We borrow to go to Harvard Business School to pledge our integrity
But again, we live to be surprised. Another line of news is reporting on business school students in the States who are pledging to be different, to cut the chord with the me generation past and represent a new era of capitalism with integrity. Jacob Ganz of National Public Radio online (May 31 2009) reports that:
“It seems that a group of MBA candidates at Harvard Business School, surveying the wasteland that that has been made of their soon-to-be profession, have decided that new business managers should hold themselves accountable to something more than insane short-term growth and ridiculous bonuses. “
And so, this month, the MBA Oath was born. It's sort of ‘a management equivalent of the Hippocratic Oath,’ writes Max Anderson, a 2009 HBS grad, on the website… “The oath is strictly voluntary, but so far it's been signed by over 100 recent HBS grads, plus a handful of new MBAs from other institutions around the country.

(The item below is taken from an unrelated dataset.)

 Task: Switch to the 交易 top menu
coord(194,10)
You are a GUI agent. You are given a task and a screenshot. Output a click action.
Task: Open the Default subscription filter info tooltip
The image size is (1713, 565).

The short version of the oath [is]:
As a manager, my purpose is to serve the greater good by bringing together people and resources to create value that no single individual can build alone. Therefore I will seek a course that enhances the value my enterprise can create for society over the long term. I recognize that my decisions can have far-reaching consequences that affect the well-being of individuals inside and outside my enterprise, today and in the future. As I reconcile the interests of different constituencies, I will face difficult choices.
Therefore, I promise:
--I will act with utmost integrity and pursue my work in an ethical manner.
--I will safeguard the interests of my shareholders, co-workers, customers, and the society in which we operate.
--I will manage my enterprise in good faith, guarding against decisions and behavior that advance my own narrow ambitions but harm the enterprise and the societies it serves.
--I will understand and uphold, both in letter and in spirit, the laws and contracts governing my own conduct and that of my enterprise.
--I will take responsibility for my actions, and will represent the performance and risks of my enterprise accurately and honestly.
--I will develop both myself and other managers under my supervision so that the profession continues to grow and contribute to the well-being of society.
--I will strive to create sustainable economic, social, and environmental prosperity worldwide.
--I will be accountable to my peers and they will be accountable to me for living by this oath.
This oath I make freely, and upon my honor.
This has got to really piss of their parents, the brokers and financiers who were fleeced in the economic crisis and now carry near-usurious loans to send their kids to HBS.